What Solamere’s partnerships and investments also show is the stunning reliance of these rugged millionaire individualists on government contracts and programs. Their financial addiction to federal funds is almost amusing, especially given Romney’s infamous remarks about the “47 percent” who supposedly pay no taxes and depend on government largesse to meet all their needs.
Reporter Lee Fang closely scrutinizes those issues and Solamere’s incestuous connections with the Romney presidential campaign in the current issue of The Nation, with the support of the Investigative Fund (where National Memo editor-in-chief Joe Conason serves as editor-at-large).
Consider the man who hosted the $50,000-a-plate fundraiser where Romney made those comments in his huge, luxurious Boca Raton home. Marc Leder’s Sun Capital private equity firm is a partner in Solamere—and also owns part of the Scooter Store, a company that markets motorized wheelchairs, which Medicare beneficiaries buy with federal funds. Unfortunately the growth of the motorized scooter industry has relied heavily on as much as $500 million annually in improper and even fraudulent Medicare billing.
The Affordable Care Act—which Mitt Romney has vowed to repeal—contains a section requiring stringent reform of the motorized wheelchair benefit to prevent fraud. Would President Romney restore that reform to save Medicare funds even if his son’s business would suffer?
Another health sector suffering from rampant fraud is pediatric dentistry, with scandals in several states that involve very expensive, totally unnecessary treatments of poor children that are paid for by Medicaid—and earn huge profits for “dental management companies” owned by private equity firms. If Solamere is earning huge profits from dental mismanagement, would a Romney administration’s Medicaid agency crack down—or turn a blind eye?
Aside from exploiting Medicare and Medicaid, the private equity industry sees major profit opportunities in education—and in particular the for-profit colleges whose dubious practices and educational failures have become controversial in recent years. As Fang recalls, Mitt Romney himself promoted a for-profit institution called Full Sail University during a town hall event in New Hampshire last year, claiming that it could help students “hold down the cost of their eduation.”

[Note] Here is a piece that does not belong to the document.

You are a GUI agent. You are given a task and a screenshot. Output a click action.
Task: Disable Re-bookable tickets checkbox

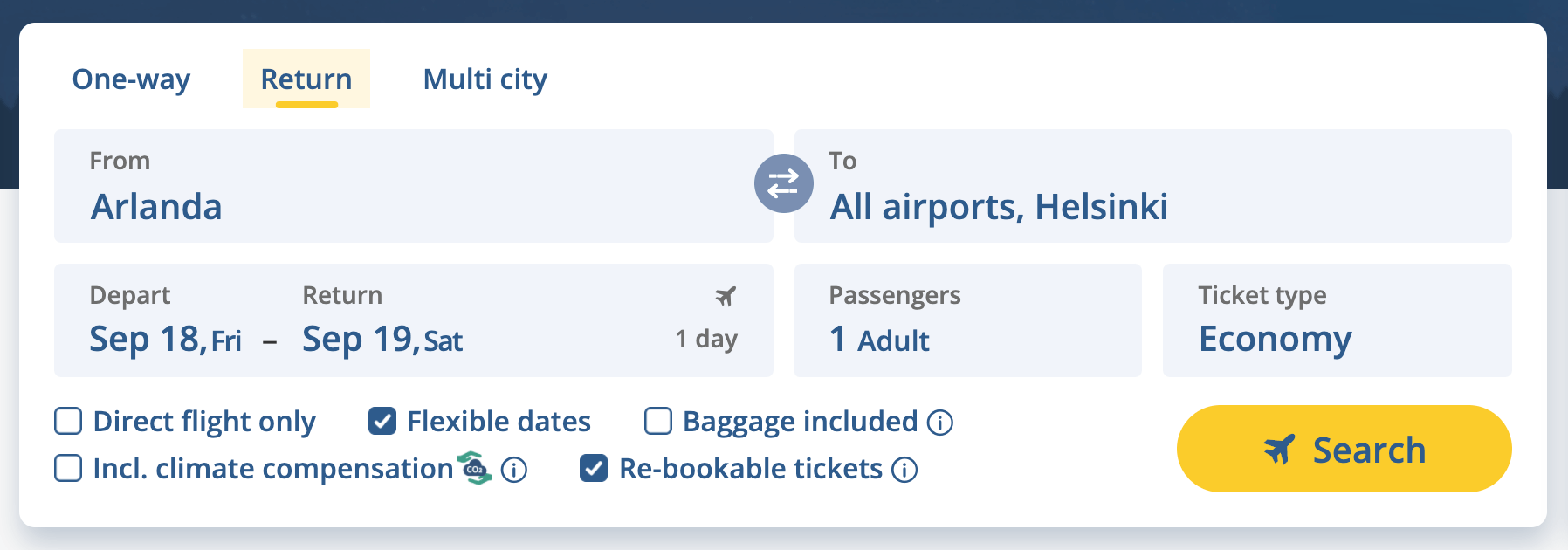(594, 469)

Full Sail is actually the third most expensive college in the country—and happens to be owned by TA Associates, a private equity operation associated with the Romney financial empire. Would a Romney administration continue the current efforts to reform the for-profit colleges? Or would it coddle an industry that is becoming notorious for ripping off students and leaving them in debt and unemployed, after sucking down their federal loan funds?
Fang’s reporting may provide an instructive preview of the years to come in a Romney administration, with various Bush-like sons cashing in on White House connections. But the story of Solamere also suggests the hollowness of Romney’s anti-government rhetoric. More and more, the most apt description of private equity is “no, you didn’t build that.”